## Source material

'''

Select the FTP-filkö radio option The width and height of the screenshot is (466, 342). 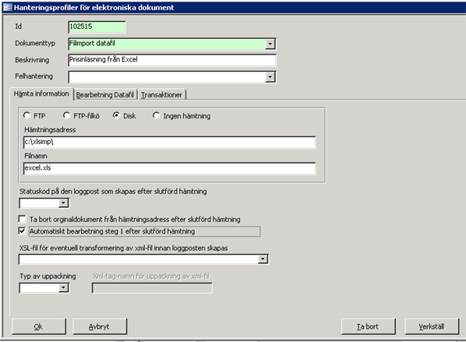point(66,115)
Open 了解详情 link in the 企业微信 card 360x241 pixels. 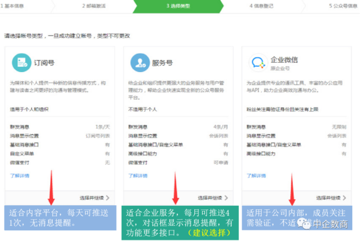click(256, 175)

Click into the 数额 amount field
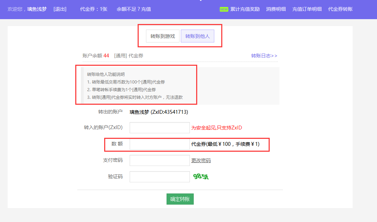point(160,144)
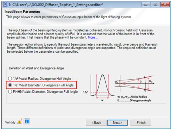
Task: Select 1/e² Waist Radius, Divergence Half Angle
Action: coord(40,78)
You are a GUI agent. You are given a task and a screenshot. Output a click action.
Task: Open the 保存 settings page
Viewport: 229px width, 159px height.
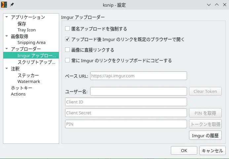(x=22, y=24)
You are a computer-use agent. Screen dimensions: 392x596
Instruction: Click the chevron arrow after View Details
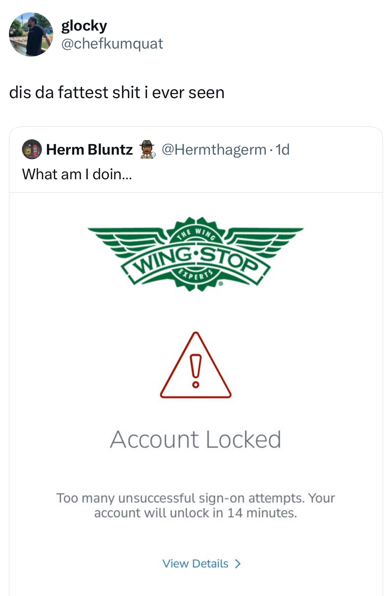pos(237,564)
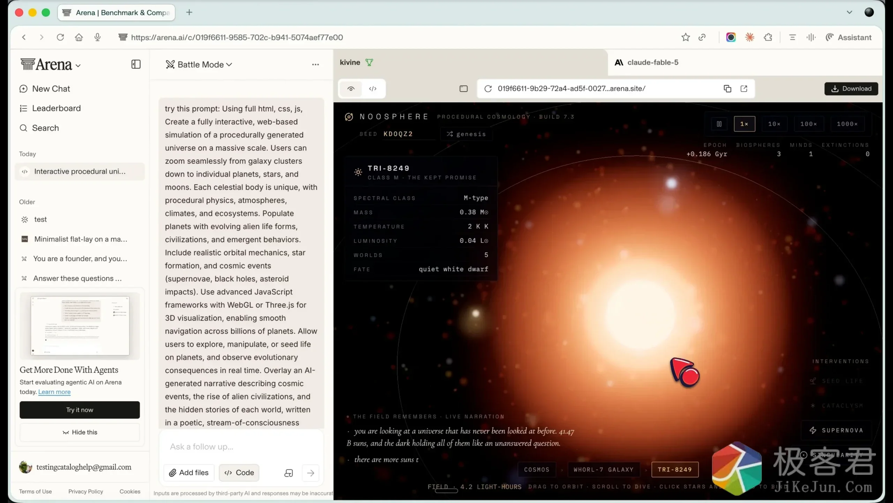Image resolution: width=893 pixels, height=503 pixels.
Task: Expand the Battle Mode dropdown
Action: pos(199,65)
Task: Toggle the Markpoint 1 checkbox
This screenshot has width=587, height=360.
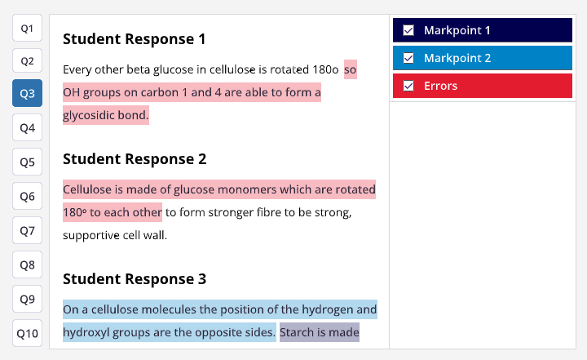Action: 409,30
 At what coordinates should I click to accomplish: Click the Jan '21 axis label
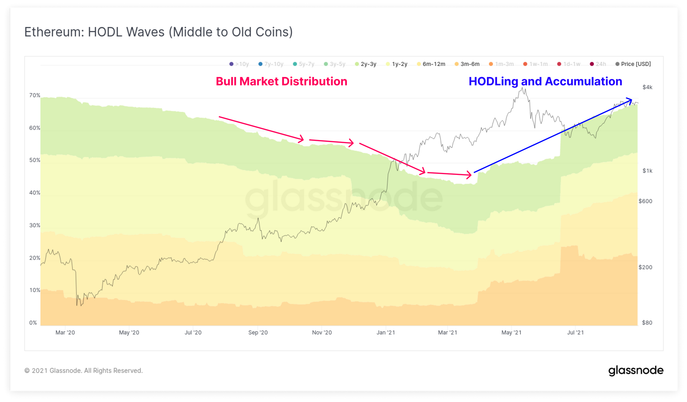(x=386, y=333)
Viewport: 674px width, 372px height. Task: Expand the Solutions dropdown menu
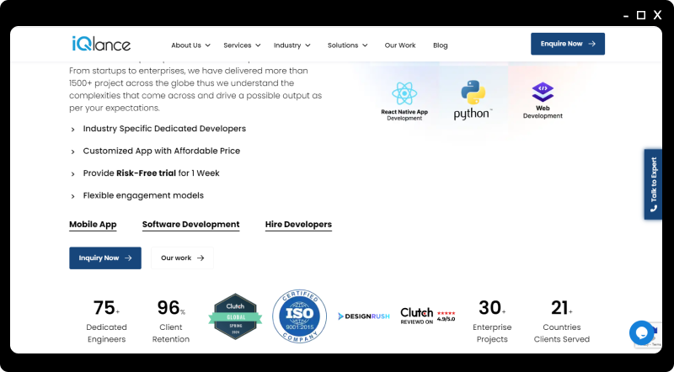347,45
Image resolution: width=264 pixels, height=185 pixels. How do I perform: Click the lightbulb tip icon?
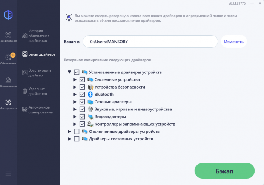pos(69,17)
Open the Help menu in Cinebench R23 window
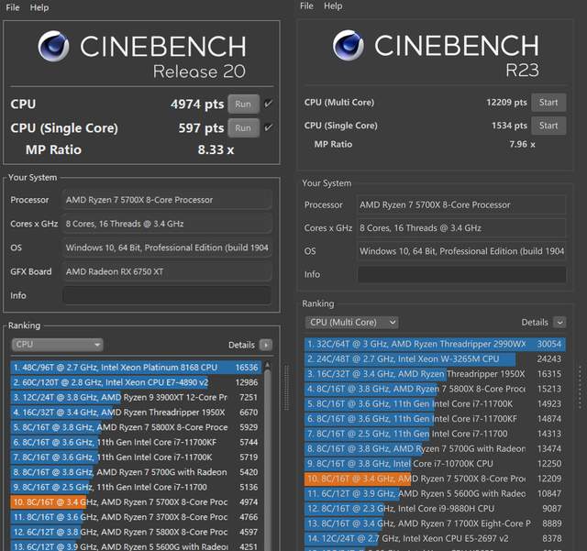The height and width of the screenshot is (551, 587). point(333,6)
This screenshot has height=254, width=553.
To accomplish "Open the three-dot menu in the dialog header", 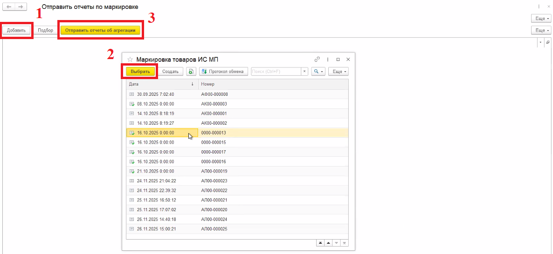I will pyautogui.click(x=328, y=60).
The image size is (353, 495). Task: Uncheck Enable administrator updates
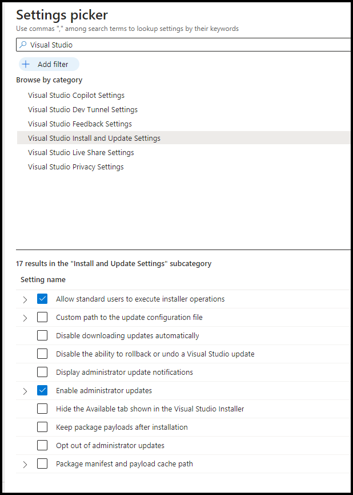pyautogui.click(x=42, y=390)
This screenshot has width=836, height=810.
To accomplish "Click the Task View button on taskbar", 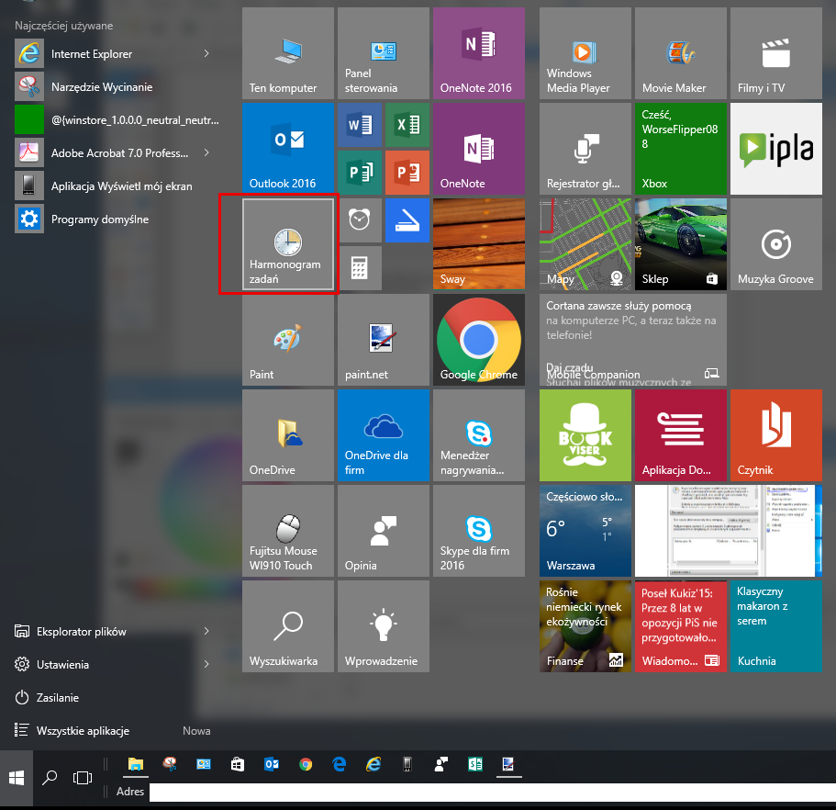I will [x=83, y=778].
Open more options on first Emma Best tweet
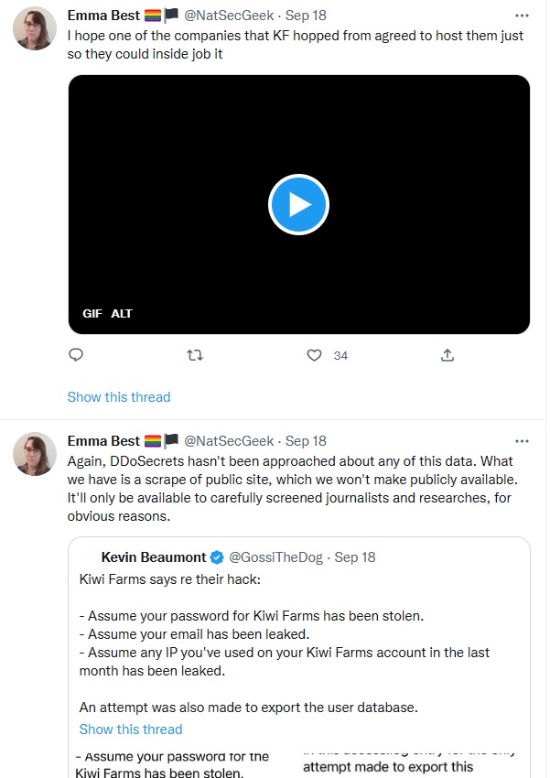 coord(523,16)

'''

## How to complete this task
Using the data above, return every line that contains the string "agent".

## Answer for this exercise
You are a GUI agent. You are given a task and a screenshot. Output a click action.
You are a computer-use agent. Screen dimensions: 392x596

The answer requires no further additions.